Бедное существование, служба их томят. Он почти сходит с ума, крадет в банке
золото и сыплет перед женой. Выполнение "модернистское" - туманное,
выспренное. "В темном подвале большого города родилась жизнь Азарова.
Непонятной игрой случая выросла и окрепла в длинных коридорах гимназии и,
нелепо сойдя с определенного, гладкого своего пути, бросила 20-тилетнего
юношу в изуродованный гримасой лик (!!) подвального существования..." "Миги
безумия", "извивная красота" - "новые" слова и бледность языка, только
подчеркиваемая вычурами. Кое-что, может быть, и есть. Возвр. автору 20
января 1914 года зак. б.".
В более деликатной форме все это повторялось, вероятно, и в письме
Короленко, к сожалению, не сохранившемся у меня. Цитаты из него я приводил в
своей статье "Памяти В. Г. Короленко", напечатанной в журнале "Саррабис". Но
в ту пору повального увлечения модернистикой критика не дошла до моего
рассудка. Сейчас она для меня только лишнее подтверждение бесплодности
субъективных доводов и необходимости переходить к анализу художественных
произведений на строго научной основе.
Впоследствии вся моя литературная деятельность оказалась посвященной
поискам этой научной основы и установлению объективных законов
художественности. Сорок лет с 1917 по 1957 годы продолжалась работа - от
первой журнальной публикации до последней.
За эти четыре десятилетия я стал понимать, как бывает в литературе
плохо и как бывает хорошо. Я научился писать, я научился чувствовать
"наслаждение, читая произведение человека, умеющего писать". Но в конечном
счете восторжествовал во мне не художник, а критический ум.
Впрочем, не буду объяснять самого себя.
На "заре туманной юности" в дореволюционном "Огоньке" или "Солнце
России" я увидел портрет старого русского малоизвестного писателя Н. Н.
Златовратского.
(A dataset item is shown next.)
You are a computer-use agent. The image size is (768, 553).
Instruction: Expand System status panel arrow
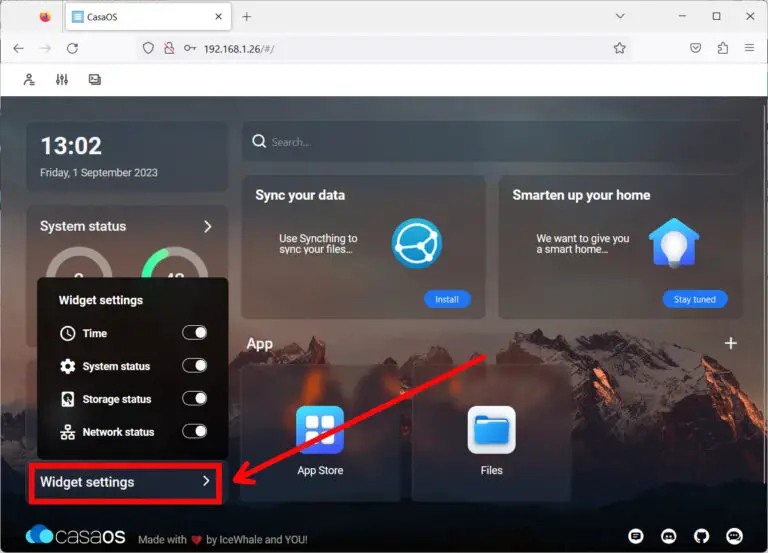coord(208,227)
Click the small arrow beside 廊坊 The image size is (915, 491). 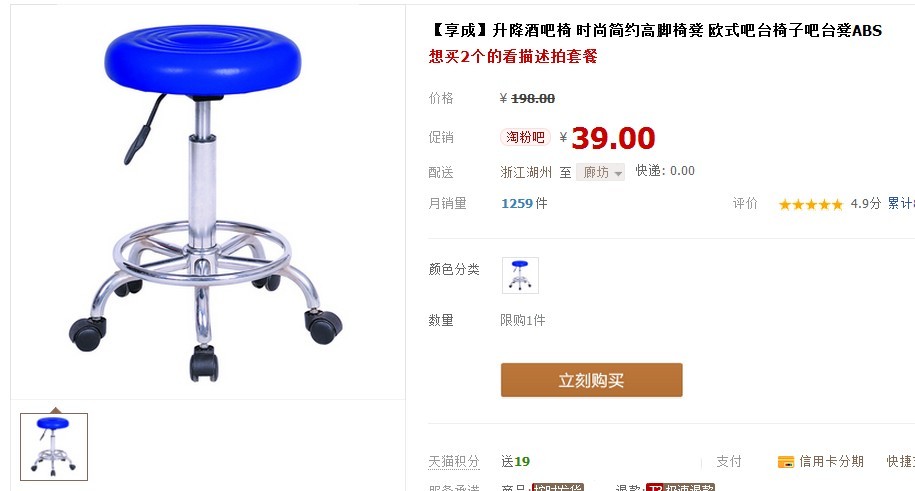pos(618,173)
Под портретом помещено было его факсимиле: "Служение
искусству, хотя бы в качестве последнего жреца его, идеал всей моей жизни,
который надеюсь нести до могилы, кстати уже весьма близкой".
Это гордое сгеdо старого писателя так поразило меня, что и через 60 лет
я помню его наизусть от слова до слова и провозглашаю как свое собственное.